** TASK DETAILS **
Return the entries in their entirety, precisely as given.

** AVAILABLE RECORDS **
####################

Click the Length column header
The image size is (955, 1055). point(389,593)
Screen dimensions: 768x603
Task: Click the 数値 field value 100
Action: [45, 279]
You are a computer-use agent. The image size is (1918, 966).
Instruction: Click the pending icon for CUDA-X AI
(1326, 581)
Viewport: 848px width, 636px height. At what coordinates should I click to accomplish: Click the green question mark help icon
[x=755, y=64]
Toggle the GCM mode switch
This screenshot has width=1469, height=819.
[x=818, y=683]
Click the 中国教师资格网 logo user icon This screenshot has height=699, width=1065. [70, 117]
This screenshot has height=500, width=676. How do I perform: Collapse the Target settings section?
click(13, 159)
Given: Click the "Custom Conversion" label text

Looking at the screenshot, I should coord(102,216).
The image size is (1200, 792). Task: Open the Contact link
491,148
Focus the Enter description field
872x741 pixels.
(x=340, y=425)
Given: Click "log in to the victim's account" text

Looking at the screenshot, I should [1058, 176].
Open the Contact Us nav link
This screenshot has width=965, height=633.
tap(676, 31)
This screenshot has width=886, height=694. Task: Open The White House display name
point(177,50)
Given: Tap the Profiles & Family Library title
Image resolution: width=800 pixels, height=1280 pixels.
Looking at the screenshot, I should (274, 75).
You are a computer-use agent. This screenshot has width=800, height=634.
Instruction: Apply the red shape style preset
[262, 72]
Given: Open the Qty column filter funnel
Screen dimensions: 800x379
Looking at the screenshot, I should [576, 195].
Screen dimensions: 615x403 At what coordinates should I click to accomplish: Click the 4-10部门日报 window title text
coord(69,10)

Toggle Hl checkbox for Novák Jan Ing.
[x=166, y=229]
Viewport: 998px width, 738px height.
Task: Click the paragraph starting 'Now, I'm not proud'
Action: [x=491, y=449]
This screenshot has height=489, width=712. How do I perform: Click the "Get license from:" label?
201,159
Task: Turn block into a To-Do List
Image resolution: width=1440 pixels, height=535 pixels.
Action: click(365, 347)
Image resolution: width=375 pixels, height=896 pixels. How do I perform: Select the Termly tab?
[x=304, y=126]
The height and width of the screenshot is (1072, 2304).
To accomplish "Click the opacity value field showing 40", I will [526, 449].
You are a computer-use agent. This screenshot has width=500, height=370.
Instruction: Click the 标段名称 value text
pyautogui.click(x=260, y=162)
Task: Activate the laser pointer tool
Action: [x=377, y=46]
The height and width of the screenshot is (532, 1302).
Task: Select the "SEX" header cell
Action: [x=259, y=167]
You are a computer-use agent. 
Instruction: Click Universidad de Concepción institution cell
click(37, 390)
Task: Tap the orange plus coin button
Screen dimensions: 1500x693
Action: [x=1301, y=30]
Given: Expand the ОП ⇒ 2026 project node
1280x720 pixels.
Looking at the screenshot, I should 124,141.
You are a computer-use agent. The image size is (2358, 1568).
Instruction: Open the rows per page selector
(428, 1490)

####################

** RESPONSE AREA **
Click the Length column header
The image size is (955, 1055). point(389,593)
Screen dimensions: 768x603
Task: Click the 数値 field value 100
Action: [45, 279]
You are a computer-use agent. The image size is (1918, 966).
Instruction: Click the pending icon for CUDA-X AI
(1326, 581)
Viewport: 848px width, 636px height. At what coordinates should I click to accomplish: Click the green question mark help icon
[x=755, y=64]
Toggle the GCM mode switch
This screenshot has width=1469, height=819.
[x=818, y=683]
Click the 中国教师资格网 logo user icon This screenshot has height=699, width=1065. [70, 117]
This screenshot has height=500, width=676. How do I perform: Collapse the Target settings section?
click(13, 159)
Given: Click the "Custom Conversion" label text

Looking at the screenshot, I should coord(102,216).
The image size is (1200, 792). Task: Open the Contact link
491,148
Focus the Enter description field
872x741 pixels.
(x=340, y=425)
Given: Click "log in to the victim's account" text

Looking at the screenshot, I should [1058, 176].
Open the Contact Us nav link
This screenshot has width=965, height=633.
tap(676, 31)
This screenshot has width=886, height=694. Task: Open The White House display name
point(177,50)
Given: Tap the Profiles & Family Library title
Image resolution: width=800 pixels, height=1280 pixels.
Looking at the screenshot, I should (274, 75).
You are a computer-use agent. This screenshot has width=800, height=634.
Instruction: Apply the red shape style preset
[262, 72]
Given: Open the Qty column filter funnel
Screen dimensions: 800x379
Looking at the screenshot, I should [576, 195].
Screen dimensions: 615x403 At what coordinates should I click to accomplish: Click the 4-10部门日报 window title text
coord(69,10)

Toggle Hl checkbox for Novák Jan Ing.
[x=166, y=229]
Viewport: 998px width, 738px height.
Task: Click the paragraph starting 'Now, I'm not proud'
Action: [x=491, y=449]
This screenshot has height=489, width=712. How do I perform: Click the "Get license from:" label?
201,159
Task: Turn block into a To-Do List
Image resolution: width=1440 pixels, height=535 pixels.
Action: click(365, 347)
Image resolution: width=375 pixels, height=896 pixels. How do I perform: Select the Termly tab?
[x=304, y=126]
The height and width of the screenshot is (1072, 2304).
To accomplish "Click the opacity value field showing 40", I will [526, 449].
You are a computer-use agent. This screenshot has width=500, height=370.
Instruction: Click the 标段名称 value text
pyautogui.click(x=260, y=162)
Task: Activate the laser pointer tool
Action: [x=377, y=46]
The height and width of the screenshot is (532, 1302).
Task: Select the "SEX" header cell
Action: [x=259, y=167]
You are a computer-use agent. 
Instruction: Click Universidad de Concepción institution cell
click(37, 390)
Task: Tap the orange plus coin button
Screen dimensions: 1500x693
Action: [x=1301, y=30]
Given: Expand the ОП ⇒ 2026 project node
1280x720 pixels.
Looking at the screenshot, I should 124,141.
You are a computer-use agent. The image size is (2358, 1568).
Instruction: Open the rows per page selector
(428, 1490)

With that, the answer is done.